Permettez-moi de remettre en question cette devise que vous vous entêtez tous à nous répéter : « Dans la vraie vie, vous allez voir que c’est une autre game, c’est complètement différent de ce que vous vivez présentement. » Certes, je n’aurais plus cinq articles scientifiques à lire par semaine, je ne passerais probablement plus 20 h par semaine à la bibliothèque en rencontre d’équipe et je n’aurais certainement plus d’examens finaux qui axent sur le par cœur et le bourrage de cerveau plutôt que sur la compréhension de concepts et d’enjeux de l’industrie — mais ça, c’est un autre dossier que je n’aborderai pas aujourd’hui.
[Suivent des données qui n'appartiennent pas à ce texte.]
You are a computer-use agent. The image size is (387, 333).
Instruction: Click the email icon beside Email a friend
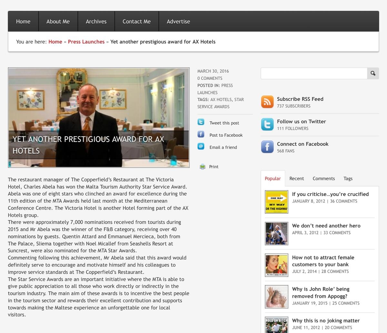201,147

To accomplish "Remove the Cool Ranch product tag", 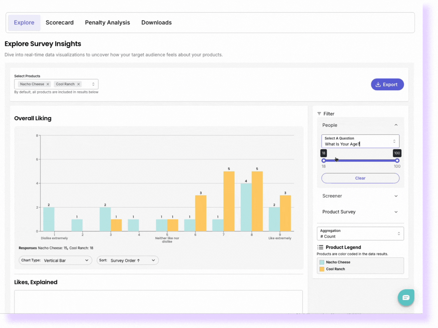I will click(x=78, y=84).
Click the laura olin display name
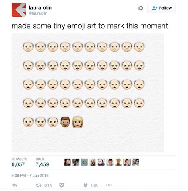 click(40, 7)
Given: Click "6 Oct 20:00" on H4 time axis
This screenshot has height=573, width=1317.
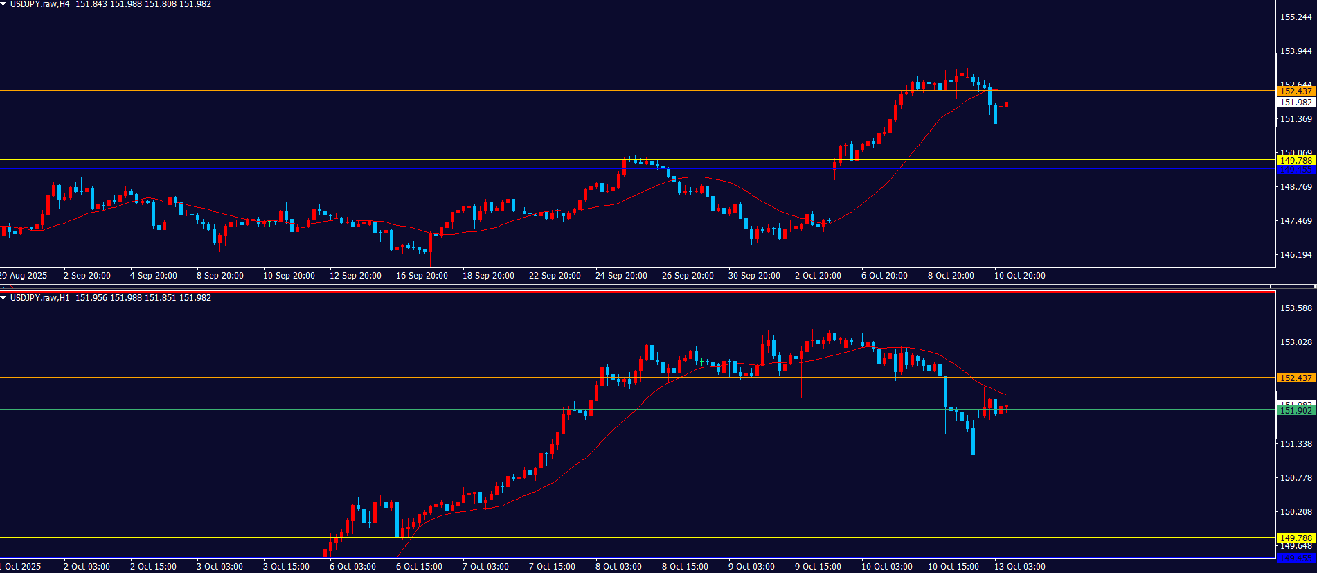Looking at the screenshot, I should (x=884, y=276).
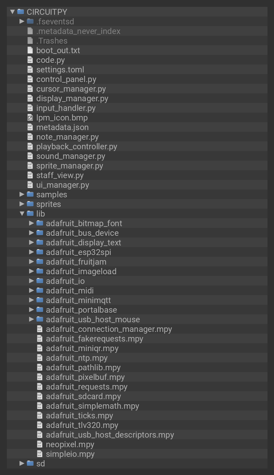Collapse the CIRCUITPY root tree

click(x=12, y=12)
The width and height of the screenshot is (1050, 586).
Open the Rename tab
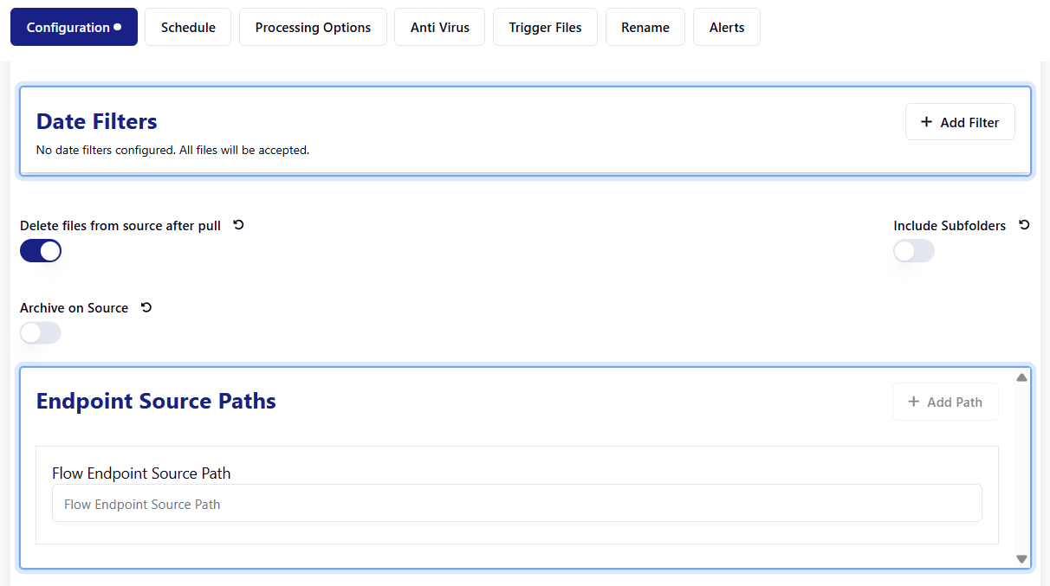(x=645, y=28)
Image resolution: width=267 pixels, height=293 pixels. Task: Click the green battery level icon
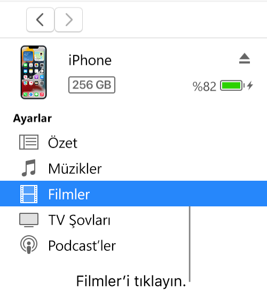click(232, 86)
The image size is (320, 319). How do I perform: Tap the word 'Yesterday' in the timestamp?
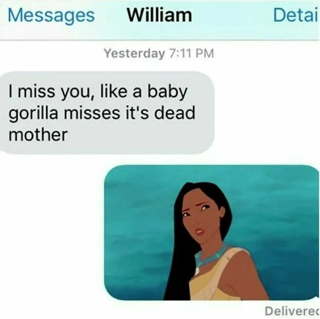pos(135,54)
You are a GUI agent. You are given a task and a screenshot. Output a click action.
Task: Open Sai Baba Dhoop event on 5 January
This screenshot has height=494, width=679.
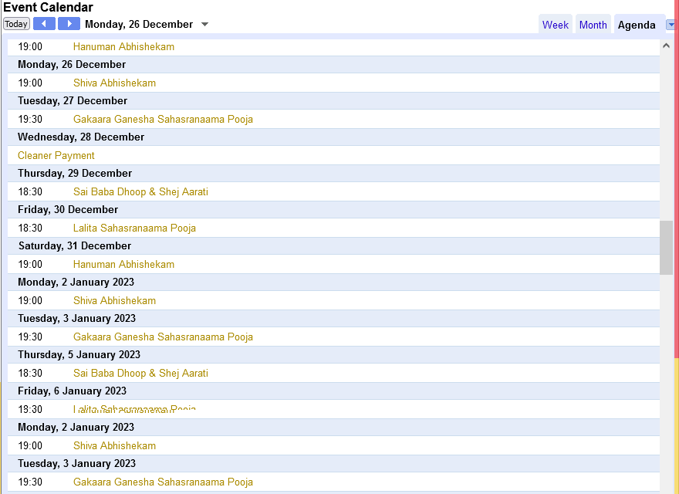pos(140,373)
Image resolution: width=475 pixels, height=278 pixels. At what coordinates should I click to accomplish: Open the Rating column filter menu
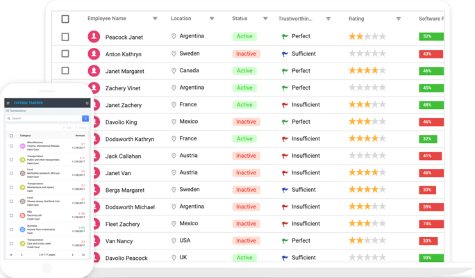pyautogui.click(x=399, y=19)
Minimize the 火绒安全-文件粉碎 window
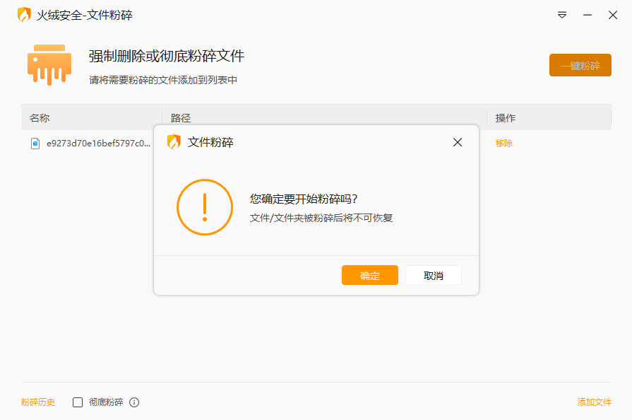The width and height of the screenshot is (632, 420). [588, 15]
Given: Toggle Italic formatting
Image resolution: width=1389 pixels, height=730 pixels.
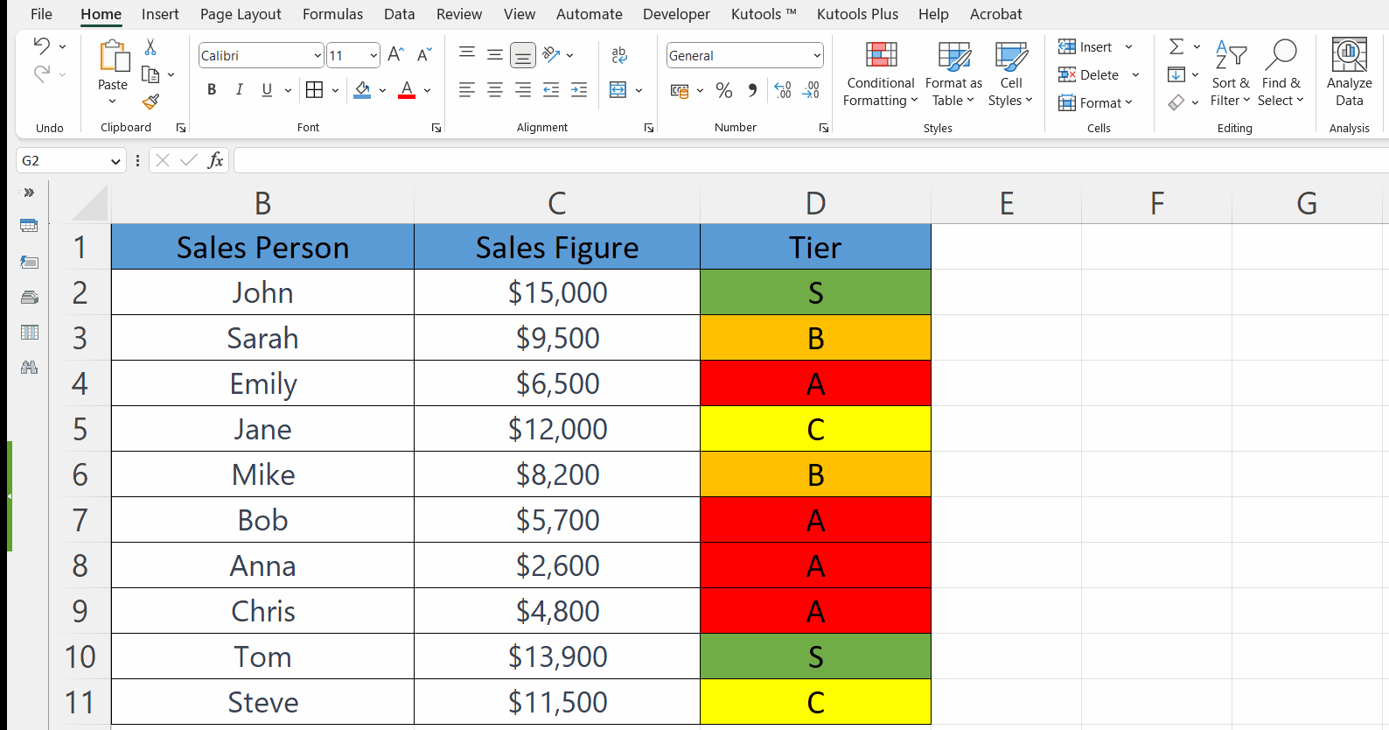Looking at the screenshot, I should point(239,89).
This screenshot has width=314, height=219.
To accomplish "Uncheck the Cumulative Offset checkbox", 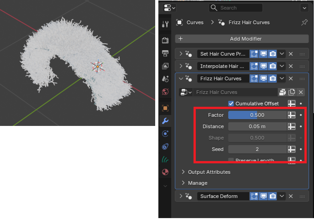I will click(231, 104).
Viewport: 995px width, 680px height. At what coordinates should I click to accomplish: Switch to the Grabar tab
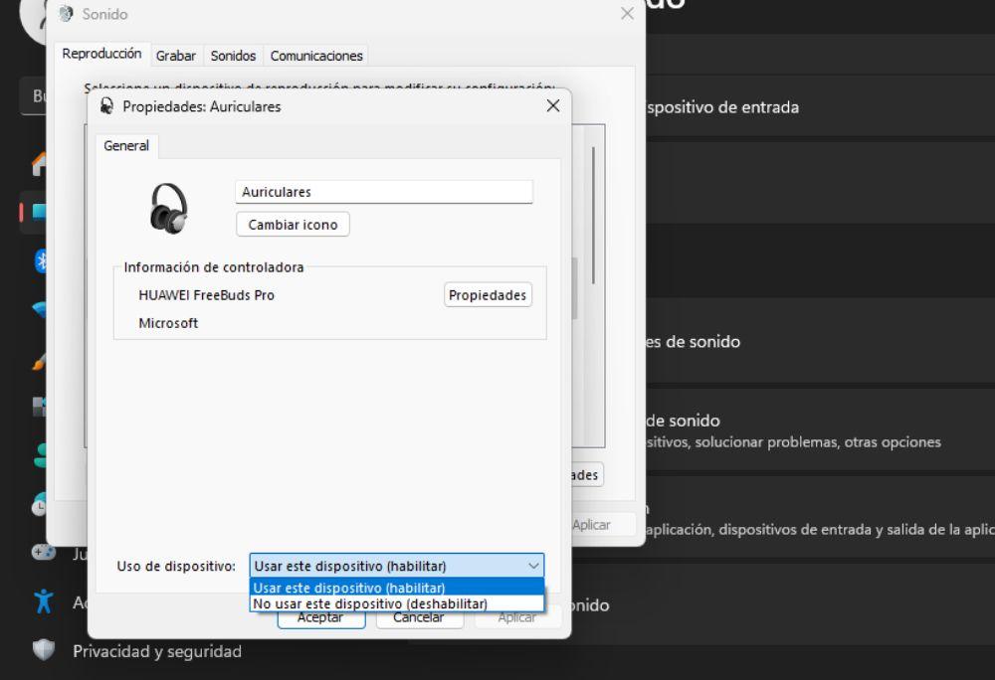click(x=175, y=56)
Mais la game dont vous parlez, est-elle si différente de la réalité des universitaires? Surtout pour des étudiants de l’Université de Sherbrooke, où la course aux stages est disponible dans 44 programmes universitaires? Pour des étudiants qui ont déjà eu deux, trois, voire cinq stages dans des entreprises qui œuvrent dans « la vraie vie » ? Pour des étudiants qui, en plus des études et des obligations scolaires, s’impliquent au sein de leur communauté, au sein des associations étudiantes, au sein de la vie sur le campus, qui s’inscrivent à des cours d’activité physique pour intégrer le sport dans leur quotidien, qui dédient entre 15 et 20 h par semaine à leur emploi à temps partiel pour payer leurs dettes et se permettre une folie comme un sac d’avocats de temps en temps?

Dans une étude menée par l’Institut de la statistique du Québec (ISQ) en 2013, on peut voir l’évolution de la conciliation travail-études. En 1981 (à peu près l’époque où vous étiez universitaires), seulement 28 000 étudiants québécois conciliaient travail-études alors qu’en 2013, le chiffre montait à plus de 112 000 (on parle ici seulement des 20-24; lorsqu’on inclut les 15-19, les données grimpent). On constate aussi que 54 % des étudiants à temps plein âgés de 20 à 24 ans occupent un emploi pendant leurs études. Ce qui représentait en 2013 près de 7 % de l’ensemble de la main-d’œuvre au Québec.

Alors je me questionne sur cette « vraie vie » dont vous faites mention. Si vous faites référence aux responsabilités financières qu’un emploi entraîne, à la planification de l’avenir et aux bons dossiers de crédit, il me semble que celles-ci ne soient pas très disparates entre un universitaire et un jeune professionnel. D’ailleurs, un sondage réalisé par la firme Léger révèle que l’épargne est une des priorités des étudiants québécois.

Nous ne sommes pas dupes, la compétition et la performance, on y goûte tous les jours à l’université. La vie n’est pas plus rose ici qu’à l’extérieur du campus et on le sait. D’ailleurs, si on est ici, c’est aussi pour tenter d’enrayer l’inégalité dans le monde et rendre demain meilleur et plus doux pour les autres.

J’ai juste l’impression que vous l’oubliez parfois.